[Start of section]

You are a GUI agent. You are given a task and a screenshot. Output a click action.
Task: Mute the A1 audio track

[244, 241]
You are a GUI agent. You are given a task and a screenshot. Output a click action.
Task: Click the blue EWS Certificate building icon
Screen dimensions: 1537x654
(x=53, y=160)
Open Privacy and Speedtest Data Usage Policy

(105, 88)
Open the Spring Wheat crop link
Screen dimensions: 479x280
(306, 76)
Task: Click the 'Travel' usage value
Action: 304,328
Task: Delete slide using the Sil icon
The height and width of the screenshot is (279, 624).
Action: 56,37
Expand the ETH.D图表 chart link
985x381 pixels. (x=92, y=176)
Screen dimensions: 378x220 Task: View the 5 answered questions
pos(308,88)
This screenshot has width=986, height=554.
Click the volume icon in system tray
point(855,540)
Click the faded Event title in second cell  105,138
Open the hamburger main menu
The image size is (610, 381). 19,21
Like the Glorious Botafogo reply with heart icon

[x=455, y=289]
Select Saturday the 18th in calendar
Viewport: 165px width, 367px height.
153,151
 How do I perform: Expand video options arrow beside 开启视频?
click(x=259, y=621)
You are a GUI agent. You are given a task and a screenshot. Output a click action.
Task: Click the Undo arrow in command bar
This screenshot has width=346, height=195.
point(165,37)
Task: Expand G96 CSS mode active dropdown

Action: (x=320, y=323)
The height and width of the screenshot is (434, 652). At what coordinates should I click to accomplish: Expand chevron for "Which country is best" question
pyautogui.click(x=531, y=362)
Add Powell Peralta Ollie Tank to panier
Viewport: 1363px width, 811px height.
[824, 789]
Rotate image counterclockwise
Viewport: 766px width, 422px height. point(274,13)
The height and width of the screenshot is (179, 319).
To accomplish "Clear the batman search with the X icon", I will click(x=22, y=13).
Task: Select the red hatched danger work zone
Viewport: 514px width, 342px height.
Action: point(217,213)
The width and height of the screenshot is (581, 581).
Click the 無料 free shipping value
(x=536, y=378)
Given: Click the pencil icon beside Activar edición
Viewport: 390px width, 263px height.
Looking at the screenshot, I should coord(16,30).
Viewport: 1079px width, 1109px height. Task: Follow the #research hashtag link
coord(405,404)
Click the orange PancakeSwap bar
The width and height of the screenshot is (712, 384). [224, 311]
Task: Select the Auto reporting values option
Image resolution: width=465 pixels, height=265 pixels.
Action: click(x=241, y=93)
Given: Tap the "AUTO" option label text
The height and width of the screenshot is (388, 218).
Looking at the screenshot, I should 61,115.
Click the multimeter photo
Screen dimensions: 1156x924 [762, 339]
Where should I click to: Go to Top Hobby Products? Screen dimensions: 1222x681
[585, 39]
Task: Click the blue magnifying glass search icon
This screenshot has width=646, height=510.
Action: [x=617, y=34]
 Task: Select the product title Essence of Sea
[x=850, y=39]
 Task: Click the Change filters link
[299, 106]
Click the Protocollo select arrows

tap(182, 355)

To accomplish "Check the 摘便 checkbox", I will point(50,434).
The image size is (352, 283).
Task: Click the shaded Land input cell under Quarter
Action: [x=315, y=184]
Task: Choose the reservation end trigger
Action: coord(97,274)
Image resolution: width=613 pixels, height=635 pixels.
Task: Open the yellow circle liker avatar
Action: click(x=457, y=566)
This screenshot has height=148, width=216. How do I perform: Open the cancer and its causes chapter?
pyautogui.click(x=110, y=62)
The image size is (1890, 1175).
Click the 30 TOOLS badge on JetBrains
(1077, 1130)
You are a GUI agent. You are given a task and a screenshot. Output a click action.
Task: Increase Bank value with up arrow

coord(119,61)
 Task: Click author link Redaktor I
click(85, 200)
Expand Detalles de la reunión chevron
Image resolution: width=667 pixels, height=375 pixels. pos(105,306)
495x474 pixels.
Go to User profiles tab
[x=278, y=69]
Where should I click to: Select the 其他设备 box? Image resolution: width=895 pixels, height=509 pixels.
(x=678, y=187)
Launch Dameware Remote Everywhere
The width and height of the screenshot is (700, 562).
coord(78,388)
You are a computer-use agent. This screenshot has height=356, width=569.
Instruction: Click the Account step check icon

[End of section]

**Task:**
Transcribe every entry verbatim.

**Response to the task:**
You are a GUI agent. You are given a task and a screenshot. Output a click action.
Task: Mute the A1 audio track

[244, 241]
You are a GUI agent. You are given a task and a screenshot. Output a click action.
Task: Click the blue EWS Certificate building icon
Screen dimensions: 1537x654
(x=53, y=160)
Open Privacy and Speedtest Data Usage Policy

(105, 88)
Open the Spring Wheat crop link
Screen dimensions: 479x280
(306, 76)
Task: Click the 'Travel' usage value
Action: 304,328
Task: Delete slide using the Sil icon
The height and width of the screenshot is (279, 624).
Action: 56,37
Expand the ETH.D图表 chart link
985x381 pixels. (x=92, y=176)
Screen dimensions: 378x220 Task: View the 5 answered questions
pos(308,88)
This screenshot has width=986, height=554.
Click the volume icon in system tray
point(855,540)
Click the faded Event title in second cell  105,138
Open the hamburger main menu
The image size is (610, 381). 19,21
Like the Glorious Botafogo reply with heart icon

[x=455, y=289]
Select Saturday the 18th in calendar
Viewport: 165px width, 367px height.
153,151
 How do I perform: Expand video options arrow beside 开启视频?
click(x=259, y=621)
You are a GUI agent. You are given a task and a screenshot. Output a click action.
Task: Click the Undo arrow in command bar
This screenshot has width=346, height=195.
point(165,37)
Task: Expand G96 CSS mode active dropdown

Action: (x=320, y=323)
The height and width of the screenshot is (434, 652). At what coordinates should I click to accomplish: Expand chevron for "Which country is best" question
pyautogui.click(x=531, y=362)
Add Powell Peralta Ollie Tank to panier
Viewport: 1363px width, 811px height.
[824, 789]
Rotate image counterclockwise
Viewport: 766px width, 422px height. point(274,13)
The height and width of the screenshot is (179, 319).
To accomplish "Clear the batman search with the X icon", I will click(x=22, y=13).
Task: Select the red hatched danger work zone
Viewport: 514px width, 342px height.
Action: point(217,213)
The width and height of the screenshot is (581, 581).
Click the 無料 free shipping value
(x=536, y=378)
Given: Click the pencil icon beside Activar edición
Viewport: 390px width, 263px height.
Looking at the screenshot, I should coord(16,30).
Viewport: 1079px width, 1109px height. Task: Follow the #research hashtag link
coord(405,404)
Click the orange PancakeSwap bar
The width and height of the screenshot is (712, 384). [224, 311]
Task: Select the Auto reporting values option
Image resolution: width=465 pixels, height=265 pixels.
Action: click(x=241, y=93)
Given: Tap the "AUTO" option label text
The height and width of the screenshot is (388, 218).
Looking at the screenshot, I should 61,115.
Click the multimeter photo
Screen dimensions: 1156x924 [762, 339]
Where should I click to: Go to Top Hobby Products? Screen dimensions: 1222x681
[585, 39]
Task: Click the blue magnifying glass search icon
This screenshot has width=646, height=510.
Action: [x=617, y=34]
 Task: Select the product title Essence of Sea
[x=850, y=39]
 Task: Click the Change filters link
[299, 106]
Click the Protocollo select arrows

tap(182, 355)

To accomplish "Check the 摘便 checkbox", I will point(50,434).
The image size is (352, 283).
Task: Click the shaded Land input cell under Quarter
Action: [x=315, y=184]
Task: Choose the reservation end trigger
Action: coord(97,274)
Image resolution: width=613 pixels, height=635 pixels.
Task: Open the yellow circle liker avatar
Action: click(x=457, y=566)
This screenshot has height=148, width=216. How do I perform: Open the cancer and its causes chapter?
pyautogui.click(x=110, y=62)
The image size is (1890, 1175).
Click the 30 TOOLS badge on JetBrains
(1077, 1130)
You are a GUI agent. You are given a task and a screenshot. Output a click action.
Task: Increase Bank value with up arrow

coord(119,61)
 Task: Click author link Redaktor I
click(85, 200)
Expand Detalles de la reunión chevron
Image resolution: width=667 pixels, height=375 pixels. pos(105,306)
495x474 pixels.
Go to User profiles tab
[x=278, y=69]
Where should I click to: Select the 其他设备 box? Image resolution: width=895 pixels, height=509 pixels.
(x=678, y=187)
Launch Dameware Remote Everywhere
The width and height of the screenshot is (700, 562).
coord(78,388)
You are a computer-use agent. This screenshot has height=356, width=569.
Instruction: Click the Account step check icon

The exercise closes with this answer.